Activity ->
Every entry needs to be reproduced exactly.

=== Section Start ===

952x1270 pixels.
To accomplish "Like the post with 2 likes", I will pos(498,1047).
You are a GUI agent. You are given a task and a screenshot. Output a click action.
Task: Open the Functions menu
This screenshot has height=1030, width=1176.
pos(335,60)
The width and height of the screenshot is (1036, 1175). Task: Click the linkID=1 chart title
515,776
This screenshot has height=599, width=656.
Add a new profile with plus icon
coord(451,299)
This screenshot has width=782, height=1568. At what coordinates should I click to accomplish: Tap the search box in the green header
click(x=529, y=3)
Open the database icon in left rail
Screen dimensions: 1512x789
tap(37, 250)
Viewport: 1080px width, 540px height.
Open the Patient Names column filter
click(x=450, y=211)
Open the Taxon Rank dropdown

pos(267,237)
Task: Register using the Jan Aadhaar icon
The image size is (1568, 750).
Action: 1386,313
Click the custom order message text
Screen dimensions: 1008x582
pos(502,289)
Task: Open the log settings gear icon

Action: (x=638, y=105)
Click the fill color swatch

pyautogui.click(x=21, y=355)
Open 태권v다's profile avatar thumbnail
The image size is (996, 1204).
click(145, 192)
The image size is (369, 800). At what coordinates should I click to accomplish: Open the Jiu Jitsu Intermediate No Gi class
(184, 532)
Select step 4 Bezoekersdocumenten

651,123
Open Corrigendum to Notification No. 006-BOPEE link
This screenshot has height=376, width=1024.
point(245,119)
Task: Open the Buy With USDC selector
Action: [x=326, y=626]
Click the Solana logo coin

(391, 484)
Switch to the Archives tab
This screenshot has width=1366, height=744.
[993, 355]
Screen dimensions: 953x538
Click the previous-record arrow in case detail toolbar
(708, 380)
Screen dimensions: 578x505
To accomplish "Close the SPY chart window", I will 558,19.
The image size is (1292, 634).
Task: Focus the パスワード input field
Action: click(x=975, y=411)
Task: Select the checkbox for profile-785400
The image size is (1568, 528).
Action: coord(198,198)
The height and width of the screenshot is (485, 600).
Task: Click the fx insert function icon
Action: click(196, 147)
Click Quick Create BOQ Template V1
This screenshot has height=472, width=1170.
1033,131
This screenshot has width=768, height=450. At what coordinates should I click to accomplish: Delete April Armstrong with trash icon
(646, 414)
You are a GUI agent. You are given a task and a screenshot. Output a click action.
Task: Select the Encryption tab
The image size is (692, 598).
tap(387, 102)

=== Section End ===

Solution to this problem ->
952x1270 pixels.
To accomplish "Like the post with 2 likes", I will pos(498,1047).
You are a GUI agent. You are given a task and a screenshot. Output a click action.
Task: Open the Functions menu
This screenshot has height=1030, width=1176.
pos(335,60)
The width and height of the screenshot is (1036, 1175). Task: Click the linkID=1 chart title
515,776
This screenshot has height=599, width=656.
Add a new profile with plus icon
coord(451,299)
This screenshot has width=782, height=1568. At what coordinates should I click to accomplish: Tap the search box in the green header
click(x=529, y=3)
Open the database icon in left rail
Screen dimensions: 1512x789
tap(37, 250)
Viewport: 1080px width, 540px height.
Open the Patient Names column filter
click(x=450, y=211)
Open the Taxon Rank dropdown

pos(267,237)
Task: Register using the Jan Aadhaar icon
The image size is (1568, 750).
Action: 1386,313
Click the custom order message text
Screen dimensions: 1008x582
pos(502,289)
Task: Open the log settings gear icon

Action: (x=638, y=105)
Click the fill color swatch

pyautogui.click(x=21, y=355)
Open 태권v다's profile avatar thumbnail
The image size is (996, 1204).
click(145, 192)
The image size is (369, 800). At what coordinates should I click to accomplish: Open the Jiu Jitsu Intermediate No Gi class
(184, 532)
Select step 4 Bezoekersdocumenten

651,123
Open Corrigendum to Notification No. 006-BOPEE link
This screenshot has height=376, width=1024.
point(245,119)
Task: Open the Buy With USDC selector
Action: [x=326, y=626]
Click the Solana logo coin

(391, 484)
Switch to the Archives tab
This screenshot has width=1366, height=744.
[993, 355]
Screen dimensions: 953x538
Click the previous-record arrow in case detail toolbar
(708, 380)
Screen dimensions: 578x505
To accomplish "Close the SPY chart window", I will 558,19.
The image size is (1292, 634).
Task: Focus the パスワード input field
Action: click(x=975, y=411)
Task: Select the checkbox for profile-785400
The image size is (1568, 528).
Action: coord(198,198)
The height and width of the screenshot is (485, 600).
Task: Click the fx insert function icon
Action: click(196, 147)
Click Quick Create BOQ Template V1
This screenshot has height=472, width=1170.
1033,131
This screenshot has width=768, height=450. At what coordinates should I click to accomplish: Delete April Armstrong with trash icon
(646, 414)
You are a GUI agent. You are given a task and a screenshot. Output a click action.
Task: Select the Encryption tab
The image size is (692, 598).
tap(387, 102)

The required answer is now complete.